## 11.83

$\Delta G^{\circ}= \Delta H^{\circ} - T \Delta S^{\circ}$

$\Delta G^{\circ}= -RT\ln K$

$\Delta G^{\circ}= \sum \Delta G_{f}^{\circ}(products) - \sum \Delta G_{f}^{\circ}(reactants)$

Michelle Dong 1F
Posts: 110
Joined: Fri Sep 29, 2017 7:04 am

### 11.83

Calculate the equilibrium constant at 25 degrees celsius and at 150 degrees celsius for each of the following reactions, using data available in appendix 2A.

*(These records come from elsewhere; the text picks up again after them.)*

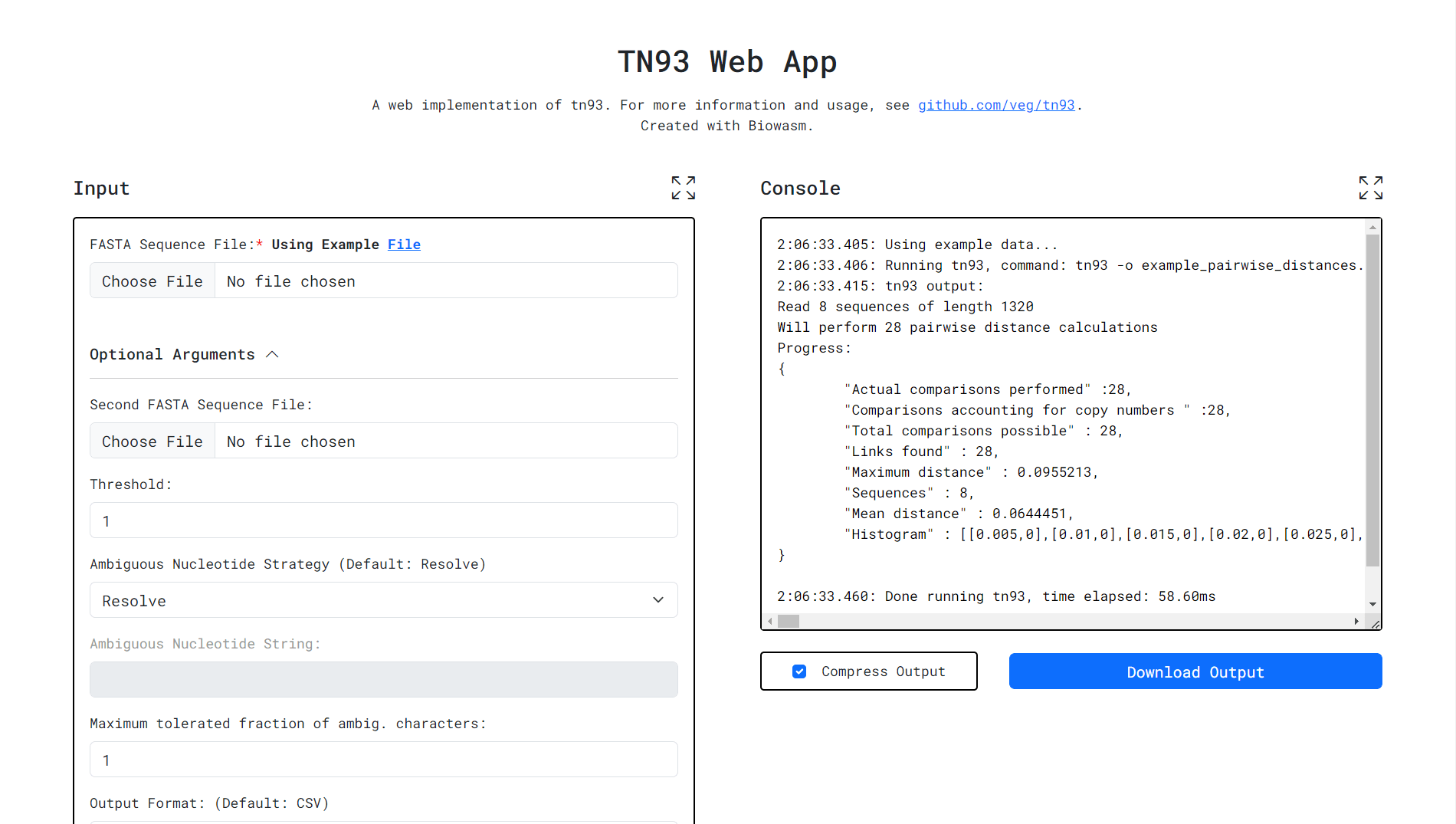Open the Ambiguous Nucleotide Strategy dropdown
Screen dimensions: 1456x824
tap(383, 600)
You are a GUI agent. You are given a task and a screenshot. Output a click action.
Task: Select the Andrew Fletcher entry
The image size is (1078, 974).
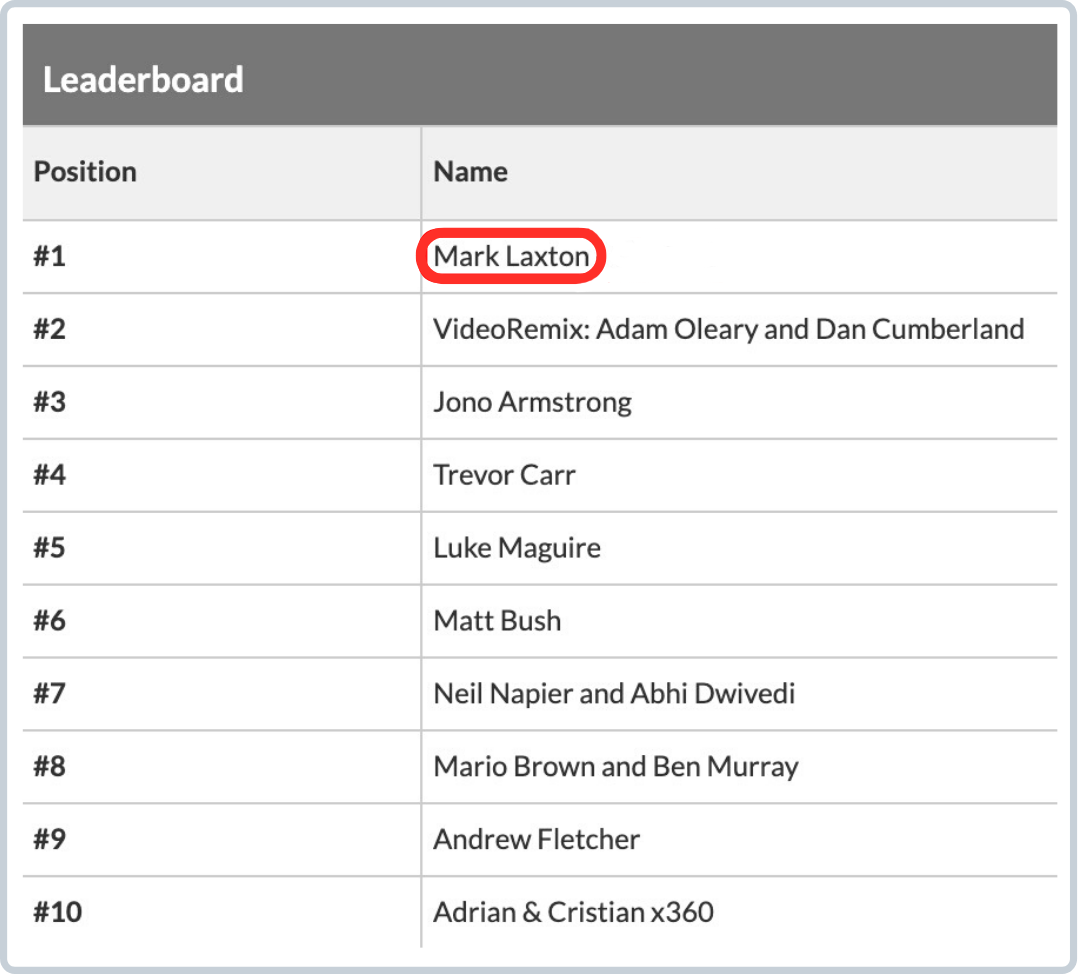coord(536,839)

Why can't we just use the standard Gibbs free energy of formation to calculate the standard Gibbs free energy and use that for both temperatures?

Kayla Danesh 1F
Posts: 38
Joined: Thu Jul 13, 2017 3:00 am

### Re: 11.83

The ΔGf° of a substance has to do with the reaction where the substance is formed from the elements that exist in their most stable forms at a pressure of 1 atm and, most of the time, 298K. Once we have a different temperature than the "standard" one for the specific element, we can no longer use this value.

Thuy-Anh Bui 1I
Posts: 56
Joined: Sat Jul 22, 2017 3:00 am
Been upvoted: 2 times

### Re: 11.83

That is also a viable method to solve this problem because you're solving for K at 25°C (standard state). If you look up the standard Gibbs free energy of formation for the products and reactants, you can use the difference of sums method to calculate ΔG°. Set ΔG°=-RTlnK to solve for K at 25°C. Then for K at 150°C, you can either use ΔG°=-RTlnK again or the Van't Hoff equation.